### WORK INSTRUCTION:
Give only the number of lines in the records that contain the word "agent".

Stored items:

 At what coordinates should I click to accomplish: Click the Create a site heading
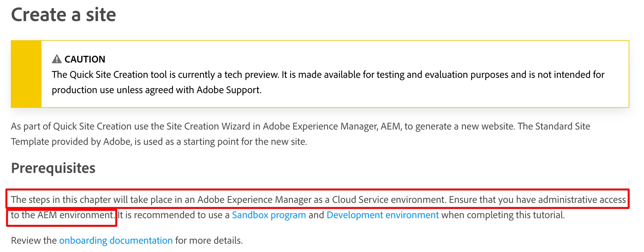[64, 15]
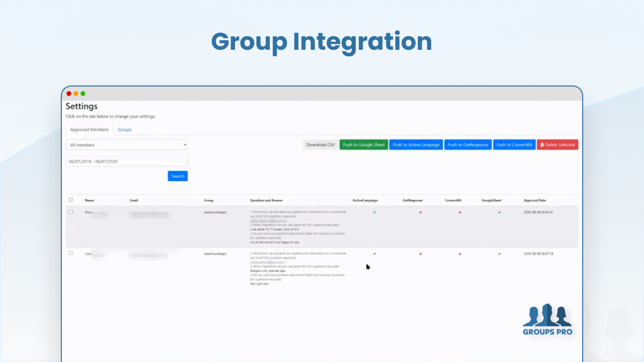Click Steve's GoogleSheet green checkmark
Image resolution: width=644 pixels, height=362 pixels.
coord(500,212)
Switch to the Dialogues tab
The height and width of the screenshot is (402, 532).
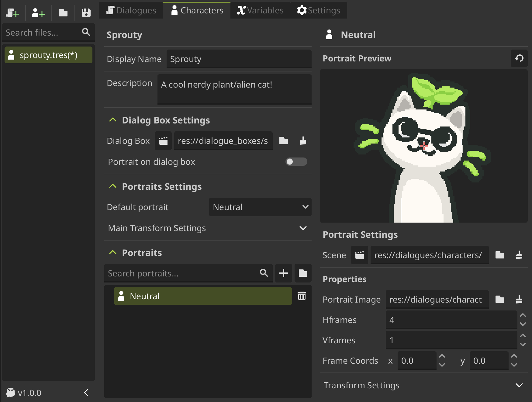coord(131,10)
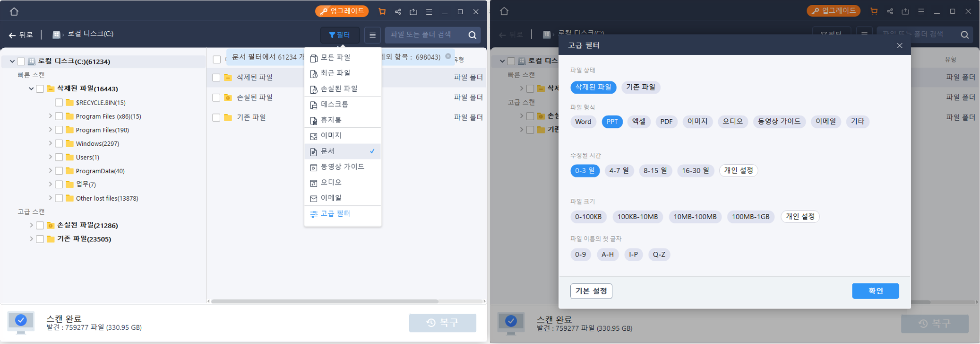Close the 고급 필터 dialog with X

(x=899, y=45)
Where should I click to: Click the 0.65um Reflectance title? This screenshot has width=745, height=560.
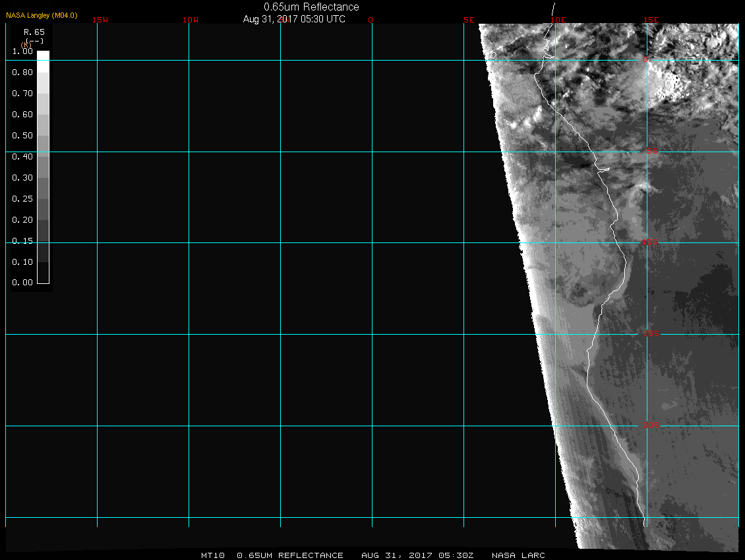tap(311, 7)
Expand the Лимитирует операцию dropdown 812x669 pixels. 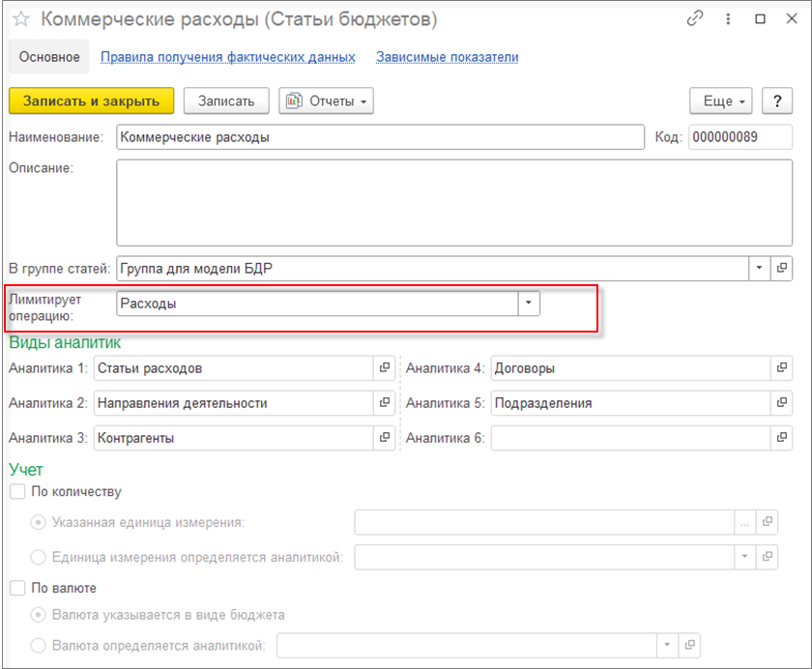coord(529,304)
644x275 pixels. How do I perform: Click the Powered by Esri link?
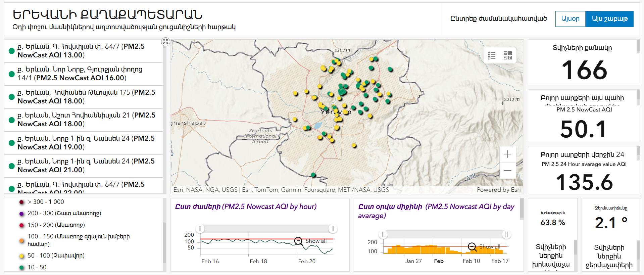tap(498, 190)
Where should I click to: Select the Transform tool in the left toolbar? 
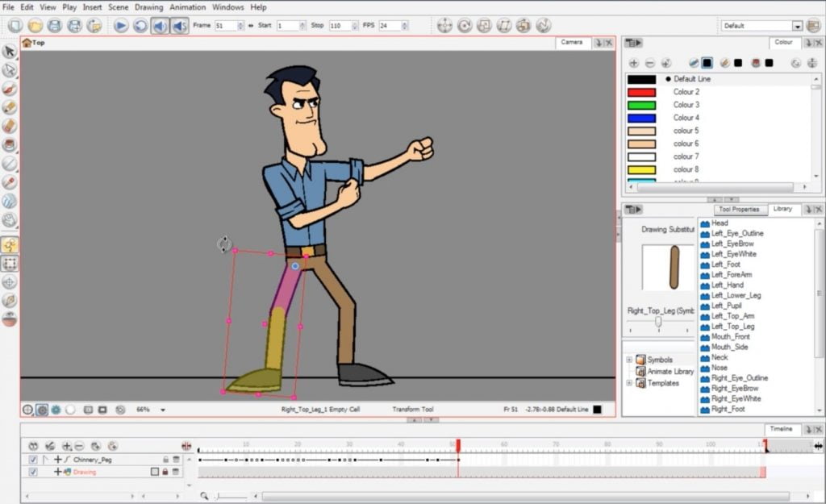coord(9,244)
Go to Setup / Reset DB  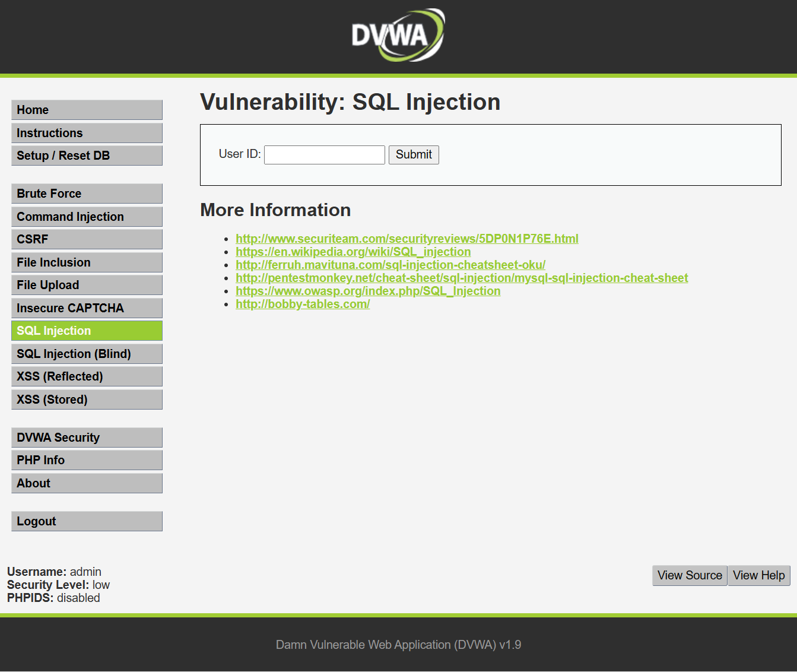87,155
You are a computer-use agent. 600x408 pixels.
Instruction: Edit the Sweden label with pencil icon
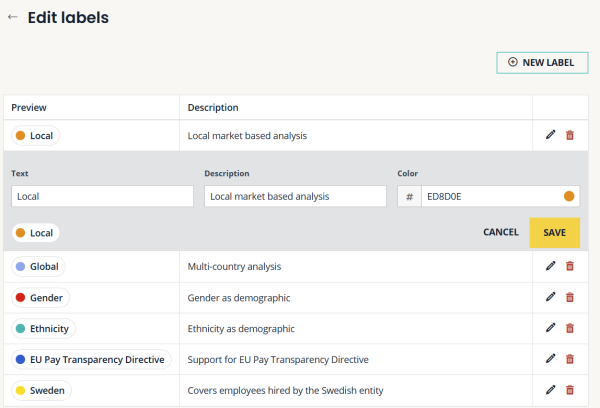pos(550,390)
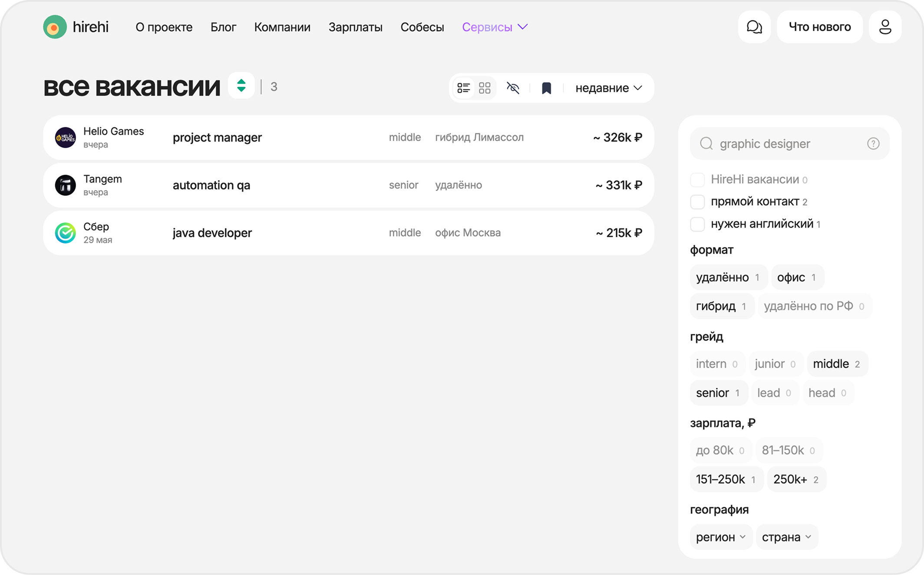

---

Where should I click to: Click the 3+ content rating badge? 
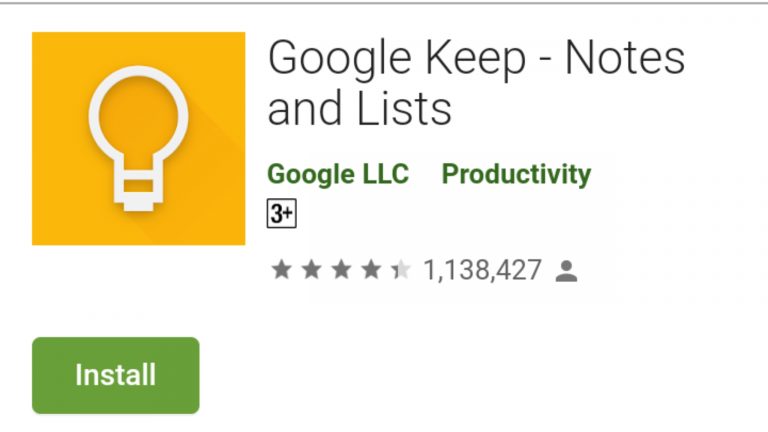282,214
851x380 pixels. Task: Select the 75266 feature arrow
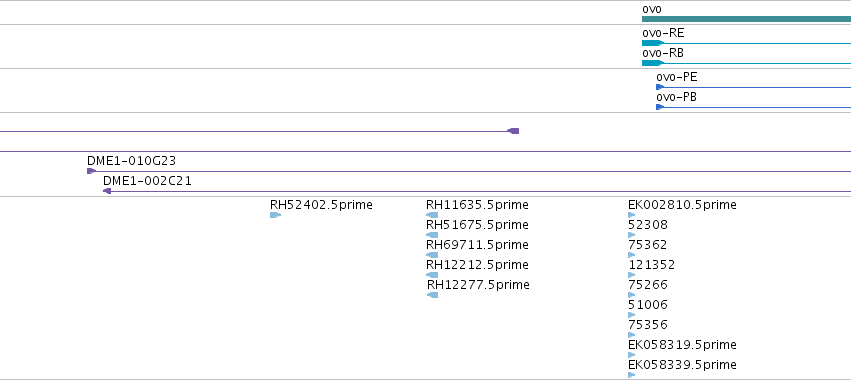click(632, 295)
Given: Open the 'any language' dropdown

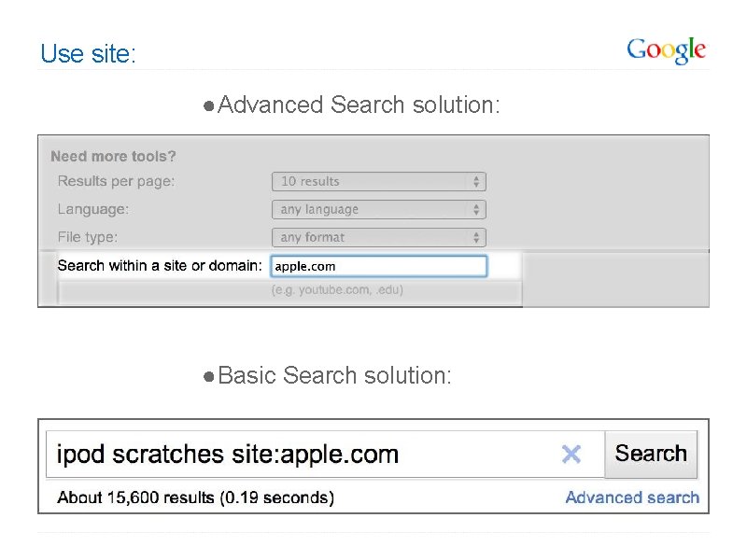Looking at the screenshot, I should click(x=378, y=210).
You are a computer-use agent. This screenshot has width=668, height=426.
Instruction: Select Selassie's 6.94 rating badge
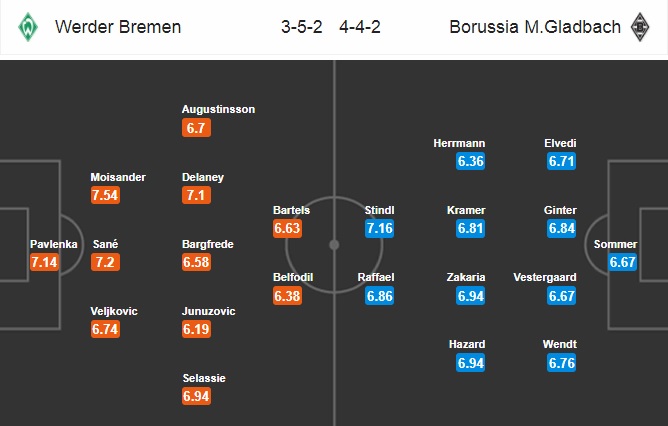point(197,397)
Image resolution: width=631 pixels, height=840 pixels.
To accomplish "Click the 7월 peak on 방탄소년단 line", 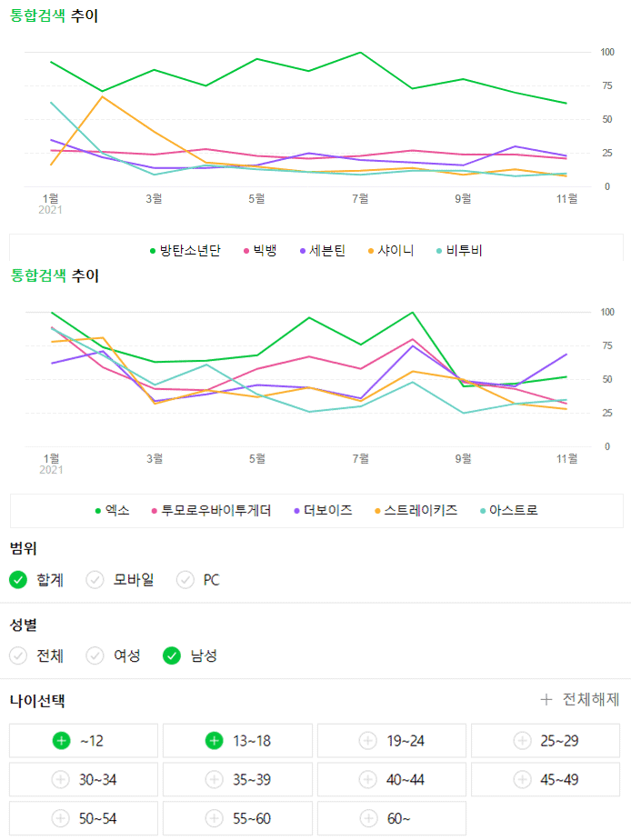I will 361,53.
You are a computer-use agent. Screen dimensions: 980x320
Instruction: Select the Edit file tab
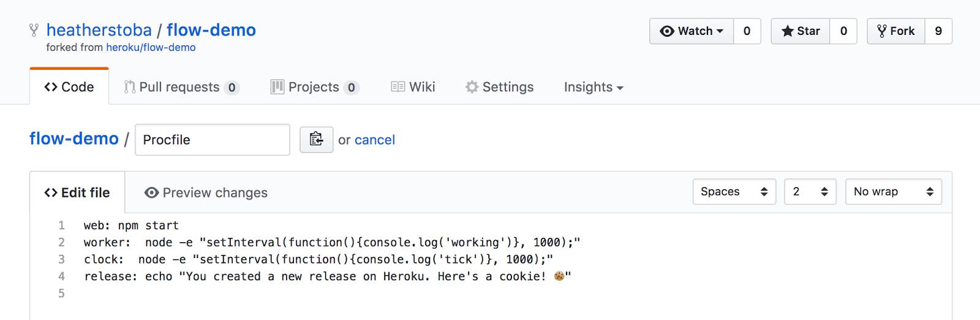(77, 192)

--

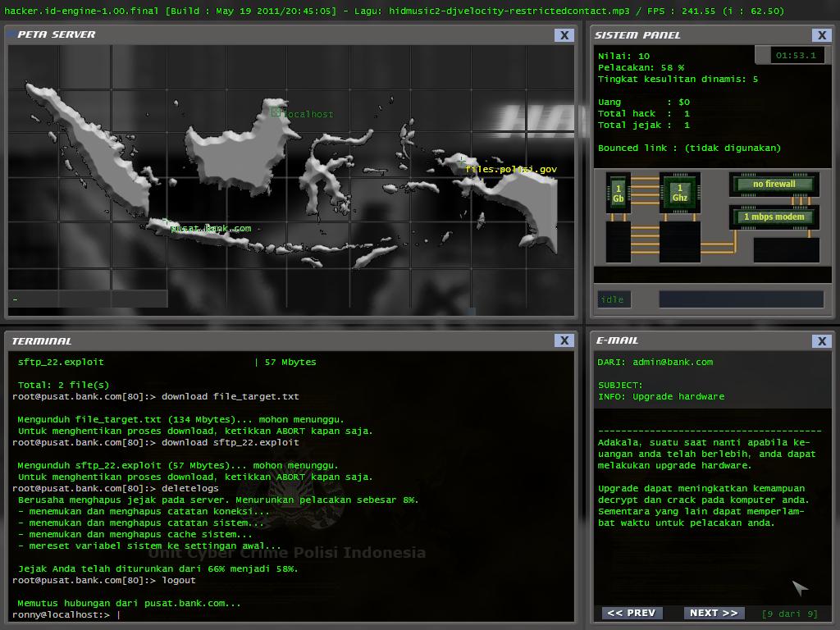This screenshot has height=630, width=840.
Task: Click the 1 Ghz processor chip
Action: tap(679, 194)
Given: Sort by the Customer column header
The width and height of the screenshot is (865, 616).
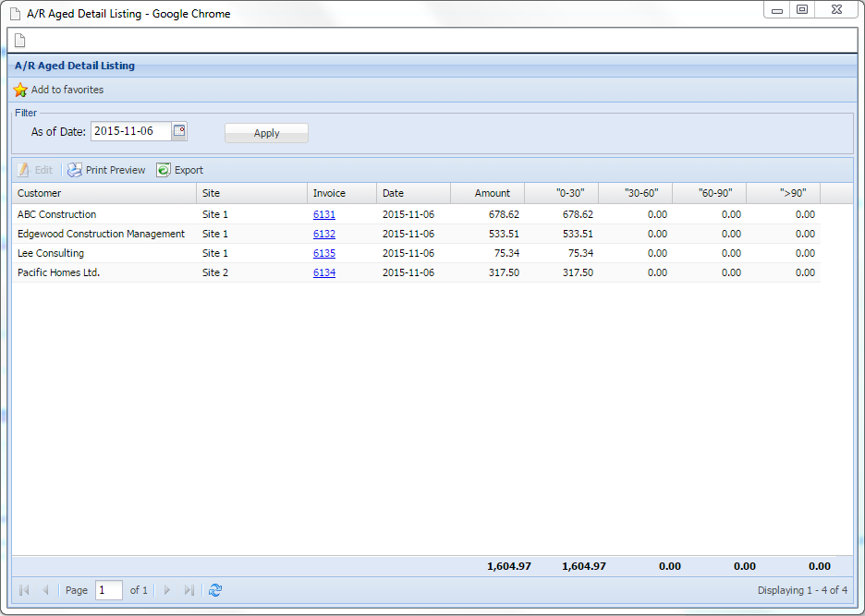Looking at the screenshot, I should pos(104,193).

### EXERCISE RESULT:
3